London Open: Potential virus treatment helps support risk sentiment

Market Analysis / 2 Min Read
Stephen Innes / 30 Apr 2020


The FOMC's statement required a complete servicing and was very downbeat on the medium-term prospects for the economy. Beyond extraordinary policy support, greater optimism around economies reopening around the world and positive news around experimental treatment for the coronavirus are supporting risk sentiment.

Fed Chair Powell made it clear that he’s not in the 'V-shape' recovery camp. This sober assessment was taken positively; everyone knows the recovery, using the letters analogy, will probably resemble the consistency of a spoonful of alphabet soup.

The ECB meets following a surprise move by Fitch on Tuesday to downgrade Italy by one notch to BBB- with a stable outlook; S&P had kept Italy on at BBB late last week. Fitch explained its decision in the context of the rising trajectory of Italy's debt-to-GDP ratio. Nonetheless, EURUSD continues to trade in a very tight range.

So, China's two PMIs disagree on whether the manufacturing sector had turned to expansion/normalization as NBS data showed or back to contraction, as Caixin showed.

Without going into details, describing the difference is made up of two readings: larger enterprises vs. smaller businesses. But it's of little matter except for currency markets, as the deterioration in the Caixin was not as severe as the extreme contractions seen in other countries and, as such, the CNH rallies on the data despite what looks to be on the surface a glass half full report.

South Korea reported only four new coronavirus cases Thursday and zero locally-transmitted cases, the first time in 75 days with no new local cases. Protracted worries about political leadership in North Korea is a headwind for the KRW, but the drops in new Covid-19 cases is a definite positive for domestic economic outlook.

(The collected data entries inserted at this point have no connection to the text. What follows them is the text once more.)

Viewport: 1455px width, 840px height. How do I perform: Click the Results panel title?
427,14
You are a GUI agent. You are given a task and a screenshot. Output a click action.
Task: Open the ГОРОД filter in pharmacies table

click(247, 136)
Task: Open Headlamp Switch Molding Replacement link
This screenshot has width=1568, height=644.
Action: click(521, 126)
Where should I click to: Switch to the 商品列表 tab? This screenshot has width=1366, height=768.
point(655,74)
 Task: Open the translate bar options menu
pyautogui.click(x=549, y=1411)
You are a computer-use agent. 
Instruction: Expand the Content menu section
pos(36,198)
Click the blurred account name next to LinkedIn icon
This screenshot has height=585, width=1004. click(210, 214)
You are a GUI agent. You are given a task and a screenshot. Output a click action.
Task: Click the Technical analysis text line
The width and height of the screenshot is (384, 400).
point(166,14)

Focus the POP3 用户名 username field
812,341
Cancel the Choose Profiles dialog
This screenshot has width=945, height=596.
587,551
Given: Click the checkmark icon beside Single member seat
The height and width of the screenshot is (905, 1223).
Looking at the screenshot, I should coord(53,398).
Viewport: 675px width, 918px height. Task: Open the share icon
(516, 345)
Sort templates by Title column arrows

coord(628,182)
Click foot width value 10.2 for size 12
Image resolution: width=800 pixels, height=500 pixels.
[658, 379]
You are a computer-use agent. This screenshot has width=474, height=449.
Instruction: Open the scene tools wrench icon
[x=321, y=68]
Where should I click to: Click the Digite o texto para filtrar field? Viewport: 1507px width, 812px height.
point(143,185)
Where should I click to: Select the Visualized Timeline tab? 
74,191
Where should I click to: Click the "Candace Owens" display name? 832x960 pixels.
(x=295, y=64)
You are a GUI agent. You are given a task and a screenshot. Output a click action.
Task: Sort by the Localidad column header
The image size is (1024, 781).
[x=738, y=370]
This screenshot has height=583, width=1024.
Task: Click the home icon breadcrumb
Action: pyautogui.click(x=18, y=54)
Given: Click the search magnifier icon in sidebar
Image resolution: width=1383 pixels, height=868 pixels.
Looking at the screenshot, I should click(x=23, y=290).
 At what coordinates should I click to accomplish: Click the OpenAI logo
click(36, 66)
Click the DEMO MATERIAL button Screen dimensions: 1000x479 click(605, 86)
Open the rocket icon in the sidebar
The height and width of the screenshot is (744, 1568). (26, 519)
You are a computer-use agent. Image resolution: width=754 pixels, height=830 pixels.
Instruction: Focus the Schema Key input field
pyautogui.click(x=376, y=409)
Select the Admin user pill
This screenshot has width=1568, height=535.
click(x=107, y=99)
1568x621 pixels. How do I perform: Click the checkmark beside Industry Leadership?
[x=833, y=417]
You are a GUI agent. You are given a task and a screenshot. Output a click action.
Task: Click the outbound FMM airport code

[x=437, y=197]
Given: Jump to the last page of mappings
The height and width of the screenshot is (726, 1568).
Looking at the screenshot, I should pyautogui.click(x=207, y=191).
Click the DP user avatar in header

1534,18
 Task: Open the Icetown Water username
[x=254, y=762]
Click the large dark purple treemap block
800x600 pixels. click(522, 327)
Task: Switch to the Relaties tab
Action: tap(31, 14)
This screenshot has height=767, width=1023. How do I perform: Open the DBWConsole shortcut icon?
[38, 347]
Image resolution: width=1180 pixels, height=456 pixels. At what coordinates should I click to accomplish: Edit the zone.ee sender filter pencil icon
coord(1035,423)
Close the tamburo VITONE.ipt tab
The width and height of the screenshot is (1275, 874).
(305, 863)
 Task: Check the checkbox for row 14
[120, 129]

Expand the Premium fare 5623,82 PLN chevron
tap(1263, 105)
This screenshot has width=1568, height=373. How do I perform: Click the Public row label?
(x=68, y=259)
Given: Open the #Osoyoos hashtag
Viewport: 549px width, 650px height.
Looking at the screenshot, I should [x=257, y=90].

Traders were caught off guard by President Trump's dressing down of China while accusing them of conspiring to have him lose the 2020 election, and then even taking it up a level suggesting retaliation – presumably through trade – could be a course of action for China’s handling of the virus.

Bluster and pandering to the China hawks? Call it what you want, his comments are irresponsible – especially with the market on a positive tangent – but as we’ve seen so often before, his outburst will get walked back with olive branches to follow.

But global markets continued to rally on the back of a potential virus cure, and the global economy reopening should continue to support risk.

The information is not to be construed as a recommendation; or an offer to buy or sell; or the solicitation of an offer to buy or sell any security, financial product, or instrument; or to participate in any trading strategy. Readers should seek their own advice. Reproduction or redistribution of this information is not permitted.